Der Trailer zum Film on Vimeo.

Im Trailer sagst du, du seist angesichts des äußeren Erscheinungsbildes von seinem Talent überrascht worden. Bleiben Talente durch das Werten anhand von Stereotypen auf der Strecke?

MARC: Ganz viel hängt auf jeden Fall an Styling und ersten Eindrücken! Der erste Eindruck bei Brad war wirklich „Der arbeitet doch bei der Müllabfuhr!”. Aber wenn der dann singt wie PRINCE, dann merkt man, dass man sich getäuscht hat. Trotz allem soll das kein mitleidserregender Film werden. Ich möchte eher schauen, ob Armut sogar individuale Inbrunst ausmacht, weil viel mehr an der Musik hängt. Ist dies solchen Menschen wichtiger als einem Rockstar? Wie kann Armut als Push für die Kunst dienen?

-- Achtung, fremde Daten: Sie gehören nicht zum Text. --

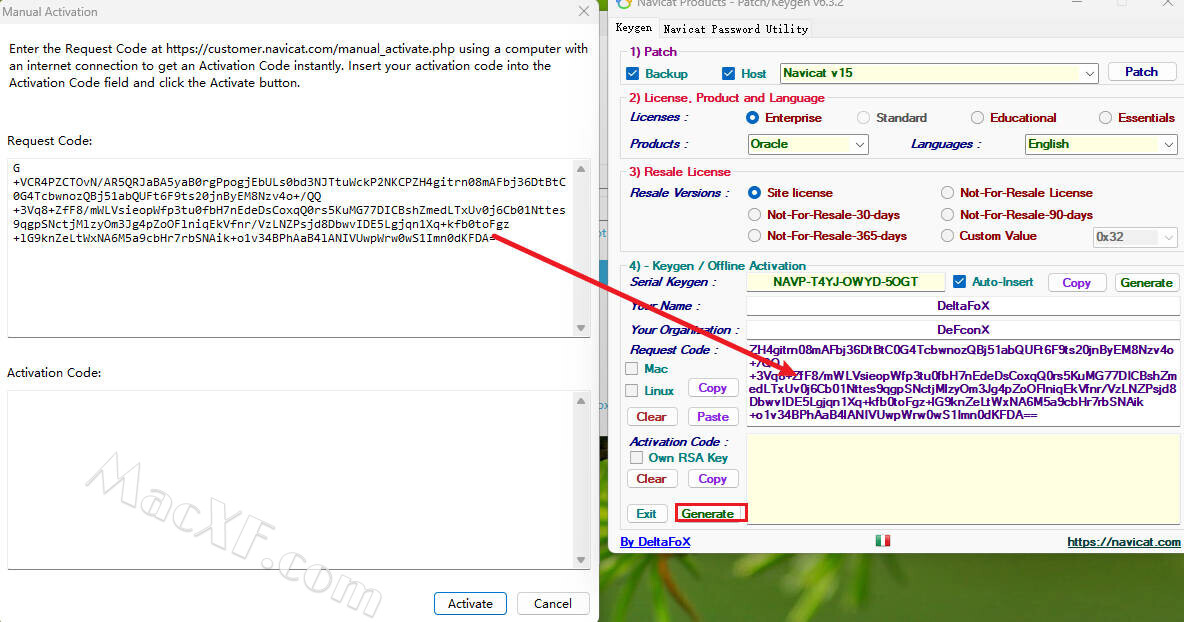Disable the Auto-Insert checkbox

pos(960,282)
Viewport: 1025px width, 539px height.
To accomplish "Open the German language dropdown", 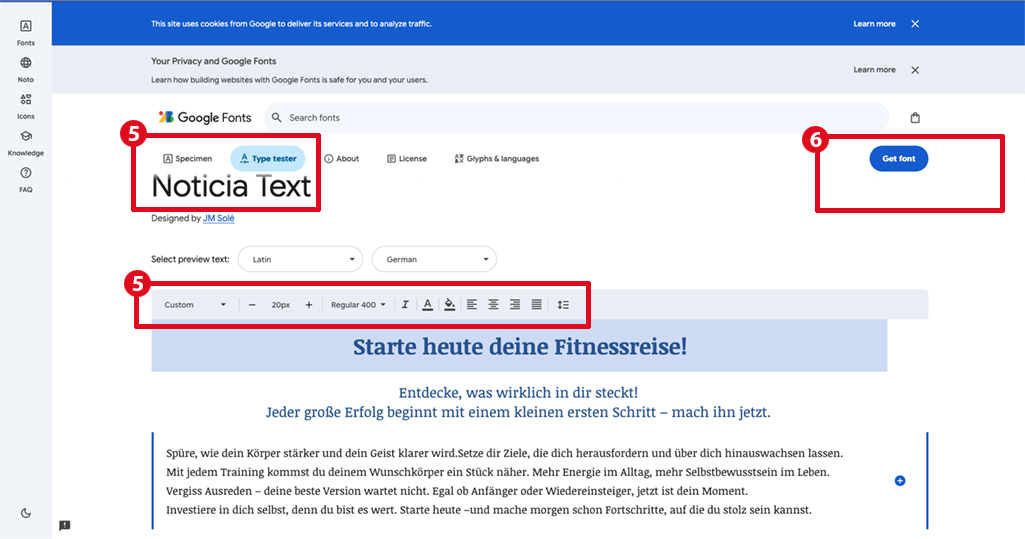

Ihr habt auch schon eine zweite Episode mit einer Künstlerin namens TEXAS TERRI BOMB gedreht. Was ist das für ein Mensch und wie stößt man auf einen solchen?

MARC: Unsere Grafikerin meinte, dass sie eine Person kennt, die um die Ecke wohnt und ebenso in den Film passen würde. Tex wohnt in Neukölln, ist mit fast 60 eine Legende des Punk-Rock´n`Roll, hat schon mit erfolgreichen Bands gespielt, war früher mit ANGELINA JOLIE befreundet und hat schon in einem Video von MARILYN MANSON gespielt. Leider ist sie irgendwann von L.A. nach Berlin gegangen, spielte dann kaum noch Konzerte und sitzt jetzt krisengeschüttelt in Neukölln in ihrer Wohnung. Tex denkt ganz viel darüber nach, was noch aus ihr werden kann. Sie hat diesen Status Underground-Legende, kann sich aber nichts davon kaufen. Jedenfalls war sie so nett mit uns zu drehen. Per Crowdfunding versuchen wir jetzt noch mehr Menschen dieser Art für Episoden zu finden.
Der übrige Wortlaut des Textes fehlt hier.